→ Tâche à réaliser:
Poursuivez le texte ci-dessous sur les bullshit jobs en reprenant juste après sa dernière phrase.

→ Passage fourni:
++++++++++

Le texte de Graeber connait un grand succès : il est traduit en une douzaine de langues et le site de Strike! se met à planter tant les gens veulent accéder à l’article (générant plus d’un million de clics!).

Devant ce succès, David Graeber réalise qu’il a mis le doigt sur quelque chose. Une étude menée en Grande-Bretagne et inspirée par son billet de 2013 montre, chiffres à l’appui, qu’il y avait quelque chose de travers dans le monde du travail :

1. Dans quelle mesure, le cas échéant, trouvez-vous votre travail personnellement satisfaisant?
Satisfaisant 63%
Non-Satisfaisant 33%
Ne sais pas 4%
2. Pensez-vous que votre travail fait une contribution significative au monde?
Fait une contribution significative 50%
Ne fait pas de contribution significative 37%
Ne sais pas 13%
3. Imaginez que vous rencontrez quelqu’un pour la première fois. Vous sentiriez-vous généralement fier, gêné ou non de leur dire ce que vous faites dans la vie?
Fier 49%
Gênant 8%
Ni l’un ni l’autre (opinion neutre) 41%
Ne sais pas 3%
4. Selon vous, quelle est la probabilité que vous changiez d’emploi dans les 12 prochains mois?
Probable 24%
Peu probable 64%
Ne sais pas 12%

Source : https://yougov.co.uk/topics/lifestyle/articles-reports/2015/08/12/british-jobs-meaningless

La deuxième question montre bien comment un nombre significatif de personnes doutent de l’utilité de leur travail. Graeber pousse donc la réflexion et publie en 2018 un bouquin sur le sujet : Bullshit Jobs : A Theory. Dans l’ouvrage, l’auteur avance qu’il existe dans le monde du travail une pléthore d’emplois inutiles qui nuisent à la société et au bien-être des travailleurs.

C’est une lecture fort intéressante et éclairante qui m’a amené à me poser la question : sommes-nous, en tant que gestionnaires de documents[5], des professionnels à qui on confie des jobs à la con?! Attention, ce qui suit risque de vous choquer!

Keynes, le travail et le consumérisme

Mis simplement, une bullshit job[6], c’est un emploi qui, au final, ne sert à rien. Vous êtes là, vous gagnez un bon salaire et on vous apprécie, mais fondamentalement, ce que vous faites ne contribue pas (ou peu) à l’organisation qui vous emploie ni à la société dans laquelle vous évoluez. Pire encore, quand on vous le demande, vous avez souvent de la difficulté à résumer la nature de votre emploi en quelques phrases courtes et précises.

++++++++++

→ Lignes:
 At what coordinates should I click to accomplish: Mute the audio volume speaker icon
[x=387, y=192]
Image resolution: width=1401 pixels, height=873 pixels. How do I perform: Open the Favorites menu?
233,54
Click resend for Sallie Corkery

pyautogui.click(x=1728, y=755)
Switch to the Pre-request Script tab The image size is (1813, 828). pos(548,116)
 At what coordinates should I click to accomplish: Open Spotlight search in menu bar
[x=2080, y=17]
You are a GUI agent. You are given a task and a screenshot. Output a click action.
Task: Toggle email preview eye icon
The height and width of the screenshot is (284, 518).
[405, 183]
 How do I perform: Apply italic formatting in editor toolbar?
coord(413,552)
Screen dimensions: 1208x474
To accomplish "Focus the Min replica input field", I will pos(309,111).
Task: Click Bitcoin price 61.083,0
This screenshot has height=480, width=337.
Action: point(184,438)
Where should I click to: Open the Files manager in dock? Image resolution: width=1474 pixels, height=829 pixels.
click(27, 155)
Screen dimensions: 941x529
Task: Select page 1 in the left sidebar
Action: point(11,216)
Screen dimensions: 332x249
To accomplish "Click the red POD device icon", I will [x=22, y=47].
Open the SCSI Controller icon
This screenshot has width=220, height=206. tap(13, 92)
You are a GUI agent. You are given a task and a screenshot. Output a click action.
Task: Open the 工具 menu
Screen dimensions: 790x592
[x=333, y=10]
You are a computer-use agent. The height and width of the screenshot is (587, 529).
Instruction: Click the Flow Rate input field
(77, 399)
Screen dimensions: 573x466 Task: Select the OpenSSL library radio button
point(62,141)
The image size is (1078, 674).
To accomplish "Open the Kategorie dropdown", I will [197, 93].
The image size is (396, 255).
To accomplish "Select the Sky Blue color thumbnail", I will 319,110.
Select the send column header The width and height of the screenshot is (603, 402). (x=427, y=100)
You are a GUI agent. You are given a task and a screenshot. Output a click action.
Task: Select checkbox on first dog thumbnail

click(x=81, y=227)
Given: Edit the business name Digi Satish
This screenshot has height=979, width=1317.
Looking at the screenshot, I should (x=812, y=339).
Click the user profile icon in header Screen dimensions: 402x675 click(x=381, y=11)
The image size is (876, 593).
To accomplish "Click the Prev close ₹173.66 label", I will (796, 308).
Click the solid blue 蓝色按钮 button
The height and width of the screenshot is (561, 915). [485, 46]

++++++++++

→ Réponse rédigée:
Graeber avance que dans une société utilitariste et capitaliste comme la nôtre, la dernière chose que le marché et les entreprises veulent, c’est de payer les gens à exécuter des tâches qui sont inutiles. Pourtant, note-t-il, c’est ce qu’on voit partout aujourd’hui. Voici comment il résume la question :

En 1930, John Maynard Keynes prédisait que, d’ici à la fin du siècle, les technologies auraient fait suffisamment de progrès pour que des pays comme la Grande-Bretagne ou les États-Unis puissent instaurer une semaine de travail de quinze heures. Tout laisse à penser qu’il avait raison. Sur le plan technologique, nous en sommes parfaitement capables. Pourtant, cela ne s’est pas produit. Au contraire, la technologie a été mobilisée pour trouver des moyens de nous faire travailler plus. Dans ce but, des emplois effectivement inutiles ont dû être créés. Des populations entières, en Europe et en Amérique du Nord particulièrement, passent toute leur vie professionnelle à effectuer des tâches dont elles pensent secrètement qu’elles n’ont pas vraiment lieu d’être. Cette situation provoque des dégâts moraux et spirituels profonds. C’est une cicatrice qui balafre notre âme collective. Et pourtant, presque personne n’en parle[7].

Selon lui, ce que Keynes n’avait pas prévu, c’est la montée et l’omniprésence du consumérisme dans notre société actuelle. En gros, si nous avons choisi de continuer à travailler autant d’heures qu’en 1930, c’est pour satisfaire notre envie de toujours avoir plus de jouets et de petits plaisirs (more toys and pleasures). Bref, on veut des iPhones dernier cri et des voyages dans le sud, et non une semaine de travail plus courte[8]!

Pourtant, note-t-il, entre 1910 et 2000, le nombre de travailleurs issus de l’industrie et du milieu agricole « s’est effondré de manière spectaculaire ». Entretemps, les « professionnels, cadres, employés des milieux de la vente et des services ont triplé, passant du quart aux trois quarts de l’emploi total »[9]. En d’autres termes, les emplois de production ont été, tel que prévu par Keynes, largement automatisés (même en tenant compte du travail des ouvriers chinois ou indiens, par exemple) et ont été remplacés par une large prédominance d’emplois dans les domaines des services et de l’administration.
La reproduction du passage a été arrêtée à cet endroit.